Government and RBI measures to attract some dollar flows through NRI deposits and also FIIs renewing portfolio investments may have helped in pressures on the exchange rate abating over the last few weeks and the rupee is seen stabilizing at 61-62 to the dollar. There has been no further erosion in the reserves, which stood at 279 billion dollars during the week ended 11 October.

Asked about the Finance Minister’s grievance against IMF growth projection, Anoop Singh, Director, Asia and Pacific Division, said IMF lowered its growth forecasts for India as ‘there has been fallout from recent stress.’ But he noted ‘corrective policies are being taken’ and ‘as a result, we expect growth to pick up in India next year.  Historical experience suggests it takes several quarters so that the economy may only fully recover next year (2014-15). ‘I certainly hope that we are wrong and that the economy recovers faster and the lags are shorter’, he said.

In the absence of a rebound in manufacture and investment revival so far, growth would remain subdued, significantly below potential in fiscal 2014, even if there is some delayed response from investors in the next five months.

Overall, the fact remains that the Finance Minister’s missions abroad and his fiscal and other reform efforts, commendable as they are, have not evoked the kind of investor response needed when the economy struggles toward recovery.

Growth expectation for this year is based more on the monsoon effect on agriculture, which is expected to grow to 3 to 4 per cent from the low base of last year, and partly from exports and the not-so-vibrant services sector as before. Progress being made on project implementation may get reflected in improved growth performance in 2014-15.

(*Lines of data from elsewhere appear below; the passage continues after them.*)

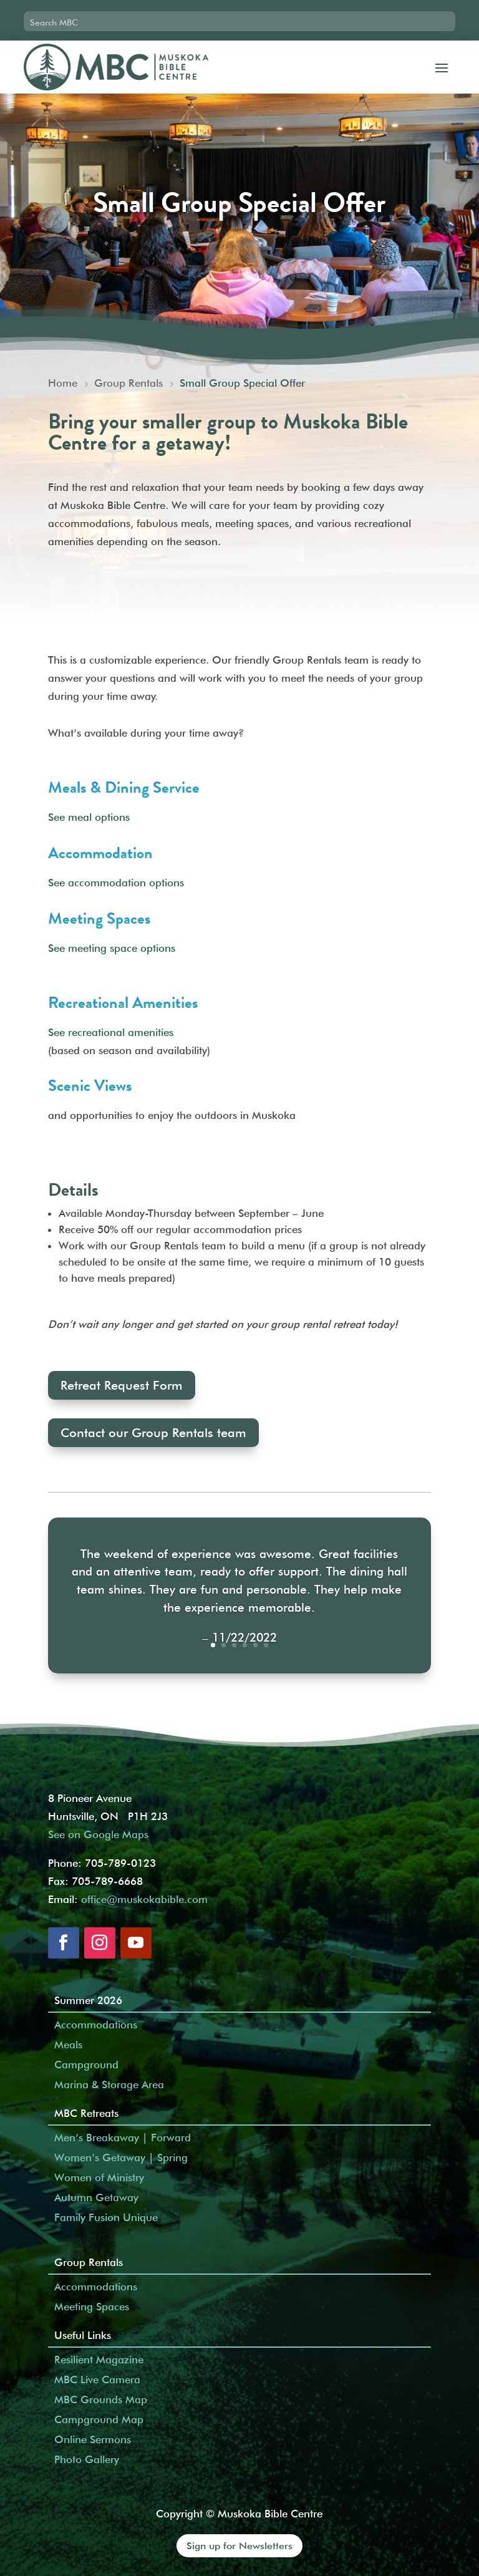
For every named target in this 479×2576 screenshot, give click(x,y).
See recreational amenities (110, 1032)
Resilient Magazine (98, 2359)
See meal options (89, 817)
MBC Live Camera (97, 2379)
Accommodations (95, 2024)
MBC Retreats (86, 2113)
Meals (68, 2044)
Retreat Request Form (121, 1385)
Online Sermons (92, 2439)
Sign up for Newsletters (239, 2546)
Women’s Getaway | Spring (121, 2157)
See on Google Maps (98, 1834)
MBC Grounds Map (100, 2399)
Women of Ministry (99, 2177)
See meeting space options (111, 948)
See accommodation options (116, 882)
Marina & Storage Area (109, 2084)
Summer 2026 (88, 2000)
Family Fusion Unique (106, 2217)
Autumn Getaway (96, 2197)
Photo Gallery (86, 2459)
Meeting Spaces (91, 2306)
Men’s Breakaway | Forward (122, 2137)
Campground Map (98, 2419)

RBI Governor Dr Raghuram Rajan was at his pragmatic best suggesting both ‘irrational exuberance’ of the past and ‘excessive pessimism’ of the present needed to be filtered out in assessing the real India developments. With modest reforms, he felt, India’s slowdown could be reversed while agreeing that deficiencies like poor infrastructure, excessive regulation, small manufacturing sector, and a workforce requiring skills must be fixed, if India is to grow ‘strongly and stably’.

Chidambaram is determined to enforce budget discipline but one misses any zeal on his part in tackling a number of other relevant issues including persistently high food inflation even in years of record harvests. The failure to revive domestic investments at least in areas where no major impediments are involved is writ large. Nor has he done his best on centre-state partnership, harmonizing differences, for promoting growth which would become really ‘inclusive’.